Under the above statement the Court of Civil Appeals has certified the points of dissent to this court, as provided for under R. C. S. of Texas, Art. 1852.
We are in accord with the views expressed in the dissenting opinion of Chief Justice Pelphrey.
As disclosed by the statement of the case contained in the certificate, Georgia Bush was administratrix of the estate of M. E. Gray, deceased, and one Earl White filed an application to remove her as such administratrix, and have himself appointed in her stead. On trial of the application in the county court, that court refused to remove said Georgia Bush, and White appealed to the District Court, from such action of the county court. By such appeal, the district court only obtained jurisdiction to try the question or issue originally presented to the probate court. This proposition of law is settled by the authorities cited by Judge Pelphrey, viz.: Nichols v. Oliver, 64 Tex. 647; Pierce v. Foreign Mission Board of Southern Baptist Convention, 235 S.W. 552 (Comm. App.); Carr v. Froelich, 220 S.W. 137, (Civ. App., writ ref'd); Stewart v. Moore, 291 S.W. 891, (Comm. App., opinion approved).
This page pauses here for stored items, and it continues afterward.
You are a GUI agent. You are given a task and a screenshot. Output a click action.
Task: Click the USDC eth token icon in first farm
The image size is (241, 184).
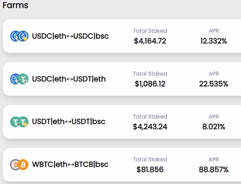[15, 36]
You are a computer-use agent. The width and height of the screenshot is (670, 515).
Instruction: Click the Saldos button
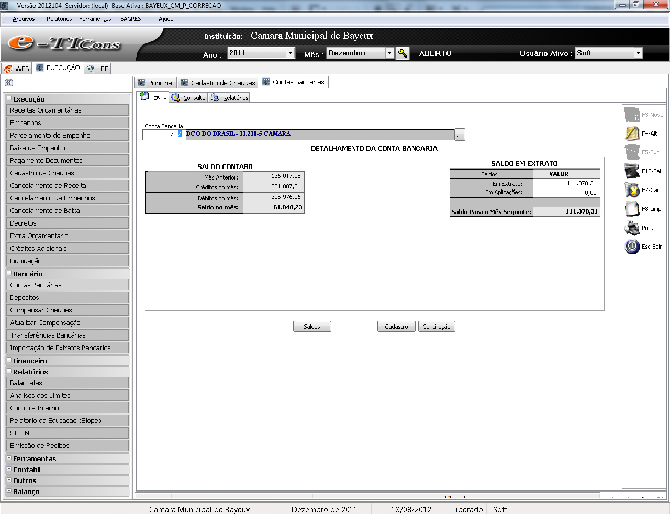(x=312, y=327)
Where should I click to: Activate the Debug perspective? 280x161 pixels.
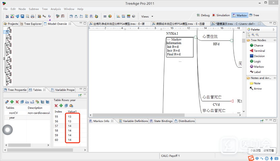coord(203,15)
It is true that the money was paid into the registry of the district court by the Masonic Grand Chapter of the Eastern Star in obedience to an order made by that court, but the court was utterly without jurisdiction in the premises, and therefore, under the circumstances, acquired no jurisdiction over the fund, further than to vacate its own void order and return the money to the person or party depositing the same. The money so deposited in obedience to such void order is still the property of the depositor. When the money is returned to the depositor Mrs. Bush and the administrator can litigate in a court of competent jurisdiction the issue as to who is entitled to it. It certainly would be improper where two parties are asserting adverse claims to a fund to turn it over to one of the parties and tell the other party to sue his adversary for it. This would be true even if the district court had jurisdiction of such fund. In this case the Masonic Grand Chapter of the Eastern Star has the right to hold the money, if they see fit, as stake holder until it is decided in a court of competent jurisdiction who is entitled to it. As we understand from the certificate, Mrs. Bush is not claiming this fund through the estate or as a part thereof, but is claiming adversely to said estate. In such a case, she is entitled to maintain a civil action in a court of competent jurisdiction for the fund. Red River County Bank v. Higgins, 72 Tex. 66, 9 S.W. 745.
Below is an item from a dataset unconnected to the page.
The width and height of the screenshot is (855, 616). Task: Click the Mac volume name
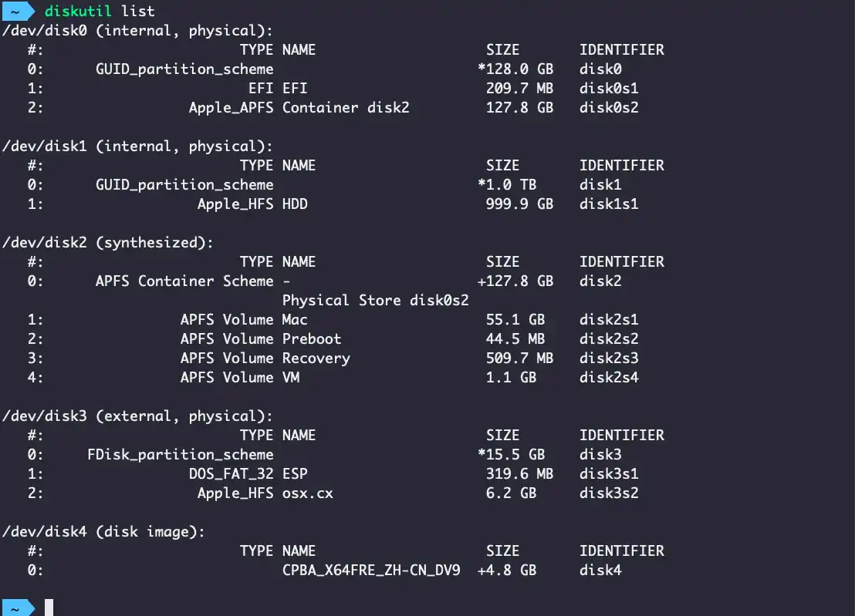(x=295, y=320)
In our opinion the district court was, and is, utterly without jurisdiction over the fund in question, except to rescind its original void order and return it to the party depositing it. Therefore the only decree that the district court should have entered with reference to this fund was a proper order rescinding its original order and directing the district clerk to return it to the Masonic Grand Chapter of the Eastern Star. It follows that the order of the district court granting the relief prayed for by appellee should be reversed and the motion dismissed.
Our discussion of the case disposes of the points of dissent certified, and we recommend that this opinion be certified as the answer of the Supreme Court to such points.
Opinion of the Commission of Appeals answering certified questions adopted and ordered certified to the Court of Civil Appeals.
C. M. Cureton, Chief Justice.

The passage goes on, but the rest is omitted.